The New York DFS finalized its new AML and Sanctions screening regulations.

Interestingly, the NYDFS backed off its original proposal to require a Chief Compliance Officer to certify to a compliance “finding” that the bank or other covered entities maintain an adequate AML and sanctions compliance program. In its place, the NYDFS regulations require an annual certification from senior management, i.e. those responsible for “management, operations, compliance, and/or risk”) or the board of directors through a board resolution.

The board or senior officer(s) must certify that (1) they have reviewed documents, reports, certifications, and so forth as necessary to adopt the board resolution or compliance finding; (2) they have taken “all steps necessary to confirm” that the institution has transaction monitoring and OFAC filtering programs that comply with the regulation; and (3) to the best of their knowledge, the programs comply with the regulation. An institution must maintain records and data underlying the compliance finding for a period of five years.

The new regulations go into effect on January 1, 2017. The first annual compliance finding will be due on April 15, 2018.

No one should be surprised by the certification requirement. The NYDFS proposed the certification requirement in its original December 2015 proposal. Such certifications are becoming more commonplace. The HHS-OIG is imposing such certifications from senior officers and board members as part of Corporate Integrity Agreements. Given the interest is promoting accountability, I would expect prosecutors and regulators to embrace certification requirements in relevant circumstances.

The NYDFS cited shortcomings in monitoring and screening programs of robust governance, oversight and accountability at senior levels of banks and other covered entities. Most of the NYDFS regulations mirror federal banking requirements. Banks and covered entities should take a hard look at their systems, policies and procedures to ensure compliance the regulations and develop plans to improve their programs to meet the regulatory requirements. It is critical that banks and covered entities develop policies and procedures for documenting their compliance programs and building a system to support a compliance finding made by senior managers or the board of directors.

The new regulations apply to all banks, trust companies, private banks, savings banks and savings and loan associations chartered under New York Banking Law, as well as all “branches and agencies of foreign banking corporations” licensed to conduct banking operations in New York. The NYDFS regulations also apply to nonbank regulated institutions that include “all check cashers and money transmitters” licensed in New York State.

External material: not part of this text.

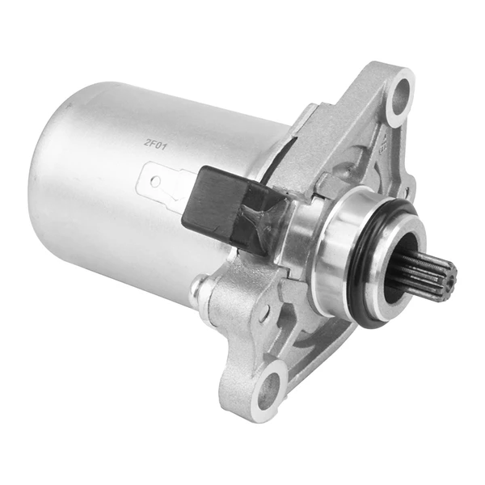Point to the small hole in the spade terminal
pyautogui.click(x=157, y=180)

Each institution is required to maintain a program “reasonably designed” to monitor transactions for potential BSA/AML violations and suspicious activity reporting. Such a system must include: (1) periodic reviews and updates to the system based on relevant risks, changes in law or regulatory warnings; and (2) testing of transaction monitoring systems, including a review of governance, data mapping, transaction coding, data input and program output.

Banks and covered entities are required to maintain a risk-based screening or “filtering” program to prevent OFAC-prohibited transactions. The program must match names and accounts based on specific risks and product profiles. The technology used must be “reasonably designed” to identify prohibited transactions, and must be monitored and regularly assessed. The regulations require validation of the “integrity, accuracy and quality of data to ensure that accurate and complete data flows through the monitoring and filtering systems, if automated systems are used.” Also, if the institution relies on a vendor to install and maintain a monitoring and filtering program, the institution has to create and maintain a vendor selection process.